#### Task prompt:
Copy the listing below line for line, changing nothing.

#### Input rows:
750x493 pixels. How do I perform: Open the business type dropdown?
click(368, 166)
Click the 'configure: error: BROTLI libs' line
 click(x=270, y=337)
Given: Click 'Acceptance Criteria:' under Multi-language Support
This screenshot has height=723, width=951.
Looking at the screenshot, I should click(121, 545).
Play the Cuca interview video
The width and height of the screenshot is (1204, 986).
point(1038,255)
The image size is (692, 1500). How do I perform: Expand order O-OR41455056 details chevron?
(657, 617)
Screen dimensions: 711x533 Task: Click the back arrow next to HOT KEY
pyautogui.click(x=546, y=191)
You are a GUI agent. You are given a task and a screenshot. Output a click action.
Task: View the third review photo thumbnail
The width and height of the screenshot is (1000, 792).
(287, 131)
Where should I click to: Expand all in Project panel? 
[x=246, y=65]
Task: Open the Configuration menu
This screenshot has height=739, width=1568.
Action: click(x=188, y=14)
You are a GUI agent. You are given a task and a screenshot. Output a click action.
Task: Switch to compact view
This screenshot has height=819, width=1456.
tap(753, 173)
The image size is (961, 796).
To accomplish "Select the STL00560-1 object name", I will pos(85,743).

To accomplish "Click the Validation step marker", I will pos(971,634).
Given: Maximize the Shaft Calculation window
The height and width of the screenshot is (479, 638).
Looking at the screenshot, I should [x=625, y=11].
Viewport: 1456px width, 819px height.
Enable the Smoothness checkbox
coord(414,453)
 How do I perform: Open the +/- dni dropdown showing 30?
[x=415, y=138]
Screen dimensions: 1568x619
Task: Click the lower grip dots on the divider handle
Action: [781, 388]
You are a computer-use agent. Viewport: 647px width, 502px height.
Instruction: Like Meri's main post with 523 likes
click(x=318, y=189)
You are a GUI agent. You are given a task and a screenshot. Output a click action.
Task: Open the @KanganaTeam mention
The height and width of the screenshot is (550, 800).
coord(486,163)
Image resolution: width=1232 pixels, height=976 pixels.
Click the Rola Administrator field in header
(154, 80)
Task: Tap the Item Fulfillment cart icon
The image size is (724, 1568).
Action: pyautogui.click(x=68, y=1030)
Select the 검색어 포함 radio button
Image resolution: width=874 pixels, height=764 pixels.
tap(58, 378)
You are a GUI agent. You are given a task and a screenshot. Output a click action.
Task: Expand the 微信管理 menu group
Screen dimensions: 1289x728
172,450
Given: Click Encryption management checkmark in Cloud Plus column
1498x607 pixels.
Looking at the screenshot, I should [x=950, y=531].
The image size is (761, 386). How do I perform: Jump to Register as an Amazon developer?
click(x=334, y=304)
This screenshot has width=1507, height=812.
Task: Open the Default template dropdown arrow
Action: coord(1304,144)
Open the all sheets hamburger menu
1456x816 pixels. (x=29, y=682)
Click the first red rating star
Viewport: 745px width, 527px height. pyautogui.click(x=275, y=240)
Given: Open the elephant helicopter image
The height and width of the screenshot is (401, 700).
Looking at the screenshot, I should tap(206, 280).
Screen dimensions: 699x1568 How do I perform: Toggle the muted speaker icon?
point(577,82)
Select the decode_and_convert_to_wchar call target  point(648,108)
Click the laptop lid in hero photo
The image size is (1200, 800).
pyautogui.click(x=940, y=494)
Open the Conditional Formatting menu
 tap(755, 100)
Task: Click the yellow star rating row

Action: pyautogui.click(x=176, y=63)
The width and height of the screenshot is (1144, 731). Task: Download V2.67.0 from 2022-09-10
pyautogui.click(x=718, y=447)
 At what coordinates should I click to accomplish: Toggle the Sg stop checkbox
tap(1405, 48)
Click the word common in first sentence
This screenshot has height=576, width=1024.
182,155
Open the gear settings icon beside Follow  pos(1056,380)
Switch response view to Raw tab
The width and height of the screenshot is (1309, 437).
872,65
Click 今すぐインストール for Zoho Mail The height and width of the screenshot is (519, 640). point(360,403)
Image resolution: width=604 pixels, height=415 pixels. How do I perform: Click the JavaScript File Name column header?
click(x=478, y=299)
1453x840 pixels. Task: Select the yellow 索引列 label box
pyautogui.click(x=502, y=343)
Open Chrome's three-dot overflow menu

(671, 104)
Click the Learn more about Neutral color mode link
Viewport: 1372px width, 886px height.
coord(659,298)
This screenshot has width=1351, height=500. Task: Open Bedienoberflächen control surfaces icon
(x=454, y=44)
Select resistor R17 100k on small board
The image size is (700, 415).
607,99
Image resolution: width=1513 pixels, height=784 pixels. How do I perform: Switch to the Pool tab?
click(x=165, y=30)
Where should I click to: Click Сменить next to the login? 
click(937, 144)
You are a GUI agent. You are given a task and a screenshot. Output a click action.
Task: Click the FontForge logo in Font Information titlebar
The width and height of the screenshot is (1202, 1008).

#### Output for this exercise:
750x493 pixels. How do I perform: Open the business type dropdown?
click(368, 166)
Click the 'configure: error: BROTLI libs' line
 click(x=270, y=337)
Given: Click 'Acceptance Criteria:' under Multi-language Support
This screenshot has height=723, width=951.
Looking at the screenshot, I should click(121, 545).
Play the Cuca interview video
The width and height of the screenshot is (1204, 986).
point(1038,255)
The image size is (692, 1500). How do I perform: Expand order O-OR41455056 details chevron?
(657, 617)
Screen dimensions: 711x533 Task: Click the back arrow next to HOT KEY
pyautogui.click(x=546, y=191)
You are a GUI agent. You are given a task and a screenshot. Output a click action.
Task: View the third review photo thumbnail
The width and height of the screenshot is (1000, 792).
(287, 131)
Where should I click to: Expand all in Project panel? 
[x=246, y=65]
Task: Open the Configuration menu
This screenshot has height=739, width=1568.
Action: click(x=188, y=14)
You are a GUI agent. You are given a task and a screenshot. Output a click action.
Task: Switch to compact view
This screenshot has height=819, width=1456.
tap(753, 173)
The image size is (961, 796).
To accomplish "Select the STL00560-1 object name", I will pos(85,743).

To accomplish "Click the Validation step marker", I will pos(971,634).
Given: Maximize the Shaft Calculation window
The height and width of the screenshot is (479, 638).
Looking at the screenshot, I should [x=625, y=11].
Viewport: 1456px width, 819px height.
Enable the Smoothness checkbox
coord(414,453)
 How do I perform: Open the +/- dni dropdown showing 30?
[x=415, y=138]
Screen dimensions: 1568x619
Task: Click the lower grip dots on the divider handle
Action: [781, 388]
You are a computer-use agent. Viewport: 647px width, 502px height.
Instruction: Like Meri's main post with 523 likes
click(x=318, y=189)
You are a GUI agent. You are given a task and a screenshot. Output a click action.
Task: Open the @KanganaTeam mention
The height and width of the screenshot is (550, 800).
coord(486,163)
Image resolution: width=1232 pixels, height=976 pixels.
Click the Rola Administrator field in header
(154, 80)
Task: Tap the Item Fulfillment cart icon
The image size is (724, 1568).
Action: pyautogui.click(x=68, y=1030)
Select the 검색어 포함 radio button
Image resolution: width=874 pixels, height=764 pixels.
tap(58, 378)
You are a GUI agent. You are given a task and a screenshot. Output a click action.
Task: Expand the 微信管理 menu group
Screen dimensions: 1289x728
172,450
Given: Click Encryption management checkmark in Cloud Plus column
1498x607 pixels.
Looking at the screenshot, I should [x=950, y=531].
The image size is (761, 386). How do I perform: Jump to Register as an Amazon developer?
click(x=334, y=304)
This screenshot has width=1507, height=812.
Task: Open the Default template dropdown arrow
Action: coord(1304,144)
Open the all sheets hamburger menu
1456x816 pixels. (x=29, y=682)
Click the first red rating star
Viewport: 745px width, 527px height. pyautogui.click(x=275, y=240)
Given: Open the elephant helicopter image
The height and width of the screenshot is (401, 700).
Looking at the screenshot, I should tap(206, 280).
Screen dimensions: 699x1568 How do I perform: Toggle the muted speaker icon?
point(577,82)
Select the decode_and_convert_to_wchar call target  point(648,108)
Click the laptop lid in hero photo
The image size is (1200, 800).
pyautogui.click(x=940, y=494)
Open the Conditional Formatting menu
 tap(755, 100)
Task: Click the yellow star rating row

Action: pyautogui.click(x=176, y=63)
The width and height of the screenshot is (1144, 731). Task: Download V2.67.0 from 2022-09-10
pyautogui.click(x=718, y=447)
 At what coordinates should I click to accomplish: Toggle the Sg stop checkbox
tap(1405, 48)
Click the word common in first sentence
This screenshot has height=576, width=1024.
182,155
Open the gear settings icon beside Follow  pos(1056,380)
Switch response view to Raw tab
The width and height of the screenshot is (1309, 437).
872,65
Click 今すぐインストール for Zoho Mail The height and width of the screenshot is (519, 640). point(360,403)
Image resolution: width=604 pixels, height=415 pixels. How do I perform: Click the JavaScript File Name column header?
click(x=478, y=299)
1453x840 pixels. Task: Select the yellow 索引列 label box
pyautogui.click(x=502, y=343)
Open Chrome's three-dot overflow menu

(671, 104)
Click the Learn more about Neutral color mode link
Viewport: 1372px width, 886px height.
coord(659,298)
This screenshot has width=1351, height=500. Task: Open Bedienoberflächen control surfaces icon
(x=454, y=44)
Select resistor R17 100k on small board
The image size is (700, 415).
607,99
Image resolution: width=1513 pixels, height=784 pixels. How do I perform: Switch to the Pool tab?
click(x=165, y=30)
Where should I click to: Click Сменить next to the login? 
click(937, 144)
You are a GUI agent. You are given a task and a screenshot. Output a click action.
Task: Click the FontForge logo in Font Information titlebar
The width and height of the screenshot is (1202, 1008).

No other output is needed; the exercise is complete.